システム開発には複数の種類があり、それぞれが特徴を持っています。「オープン系システム」もその1つであり、すでに多くの開発現場で採用されています。システム開発に興味があるエンジニアや、これからIT系の職業に就きたいと考えている方は、オープン系システムを含めた開発手法について調べておくのがおすすめです。
本記事では、オープン系システムの特徴やメリット・デメリット、担当するエンジニアになるための方法について解説します。
目次
1.オープン系システムとは?
オープン系システムを使うエンジニアになるには、まず「オープン系システムとは何か?」という点を理解する必要があります。
以下では、オープン系システムの基本を解説します。
ソースコードや技術仕様が公開されているソフトで作成したシステムのこと
オープン系システムとは特定のハードウェアやプロプライエタリなソフトウェアに依存せず、オープンな標準や技術に基づいて、異なる環境やシステム間で相互運用性を確保しながらシステム開発を行う手法です。
すでに形になっているコードや技術を活用できるため、スムーズなシステム開発に応用可能です。
オープン系システムは自由度が高く、あらゆる環境下で活用できます。既存のシステムに組み合わせたり、最新の技術を導入して作業環境を整えたりと、さまざまな用途が考えられるでしょう。

提供データ:
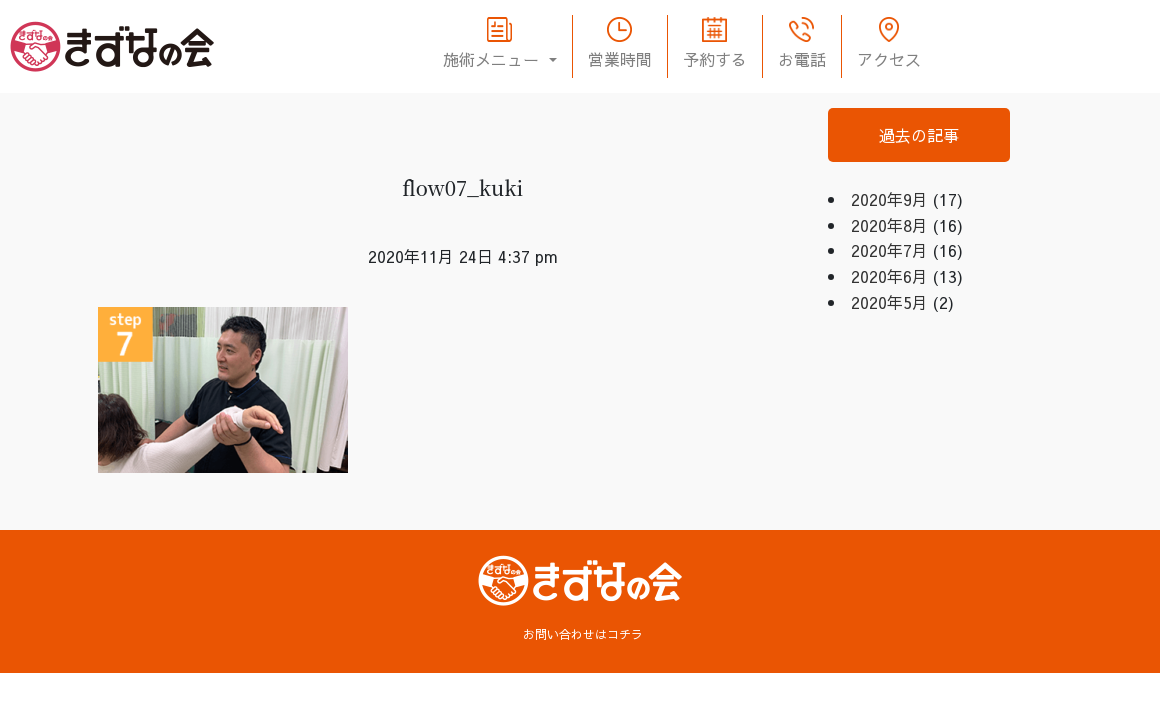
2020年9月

課題一覧:
A - オープン系システムについての文章をもとに、次の問いに答えてください。
(i) 本記事で解説するとされている内容は何ですか。
(ii) オープン系システムは何に依存しないとされていますか。
(iii) 既存のシステムに組み合わせること以外に、どのような用途が挙げられていますか。
B - オープン系システムについての文章で、本記事が解説すると述べている項目をすべて挙げてください。
C - オープン系システムについての文章の最後の一文に続けて、本文を書き進めてください。

記述解答:
A -
(i) オープン系システムの特徴やメリット・デメリット、担当するエンジニアになるための方法
(ii) 特定のハードウェアやプロプライエタリなソフトウェア
(iii) 最新の技術を導入して作業環境を整えること

B -
特徴
メリット
デメリット
担当するエンジニアになるための方法

C -
自社の要望に合わせた利用を検討できるため、オープン系システムはさまざまなシーンでの利用が検討できます。
Web系・汎用系システムなどとの違い
オープン系システムの他にも、システム開発には多くの種類があります。
例えば以下の種類が、システム開発の現場で採用されています。
オープン系システム
WEB系システム
汎用系システム
組み込み系システム
パッケージ系システム
一般的にシステム開発では、上記の種類から最適なものが利用されます。WEB系システムは主にWebサイトやモバイルサイトの開発に用いられ、大手サービスの開発でも採用されているのが特徴です。
汎用系システムとはホストコンピュータでの開発環境に使用されるもので、エラーを避けるために堅牢なセキュリティやリアルタイムでの処理を必要とするシステムで採用されています。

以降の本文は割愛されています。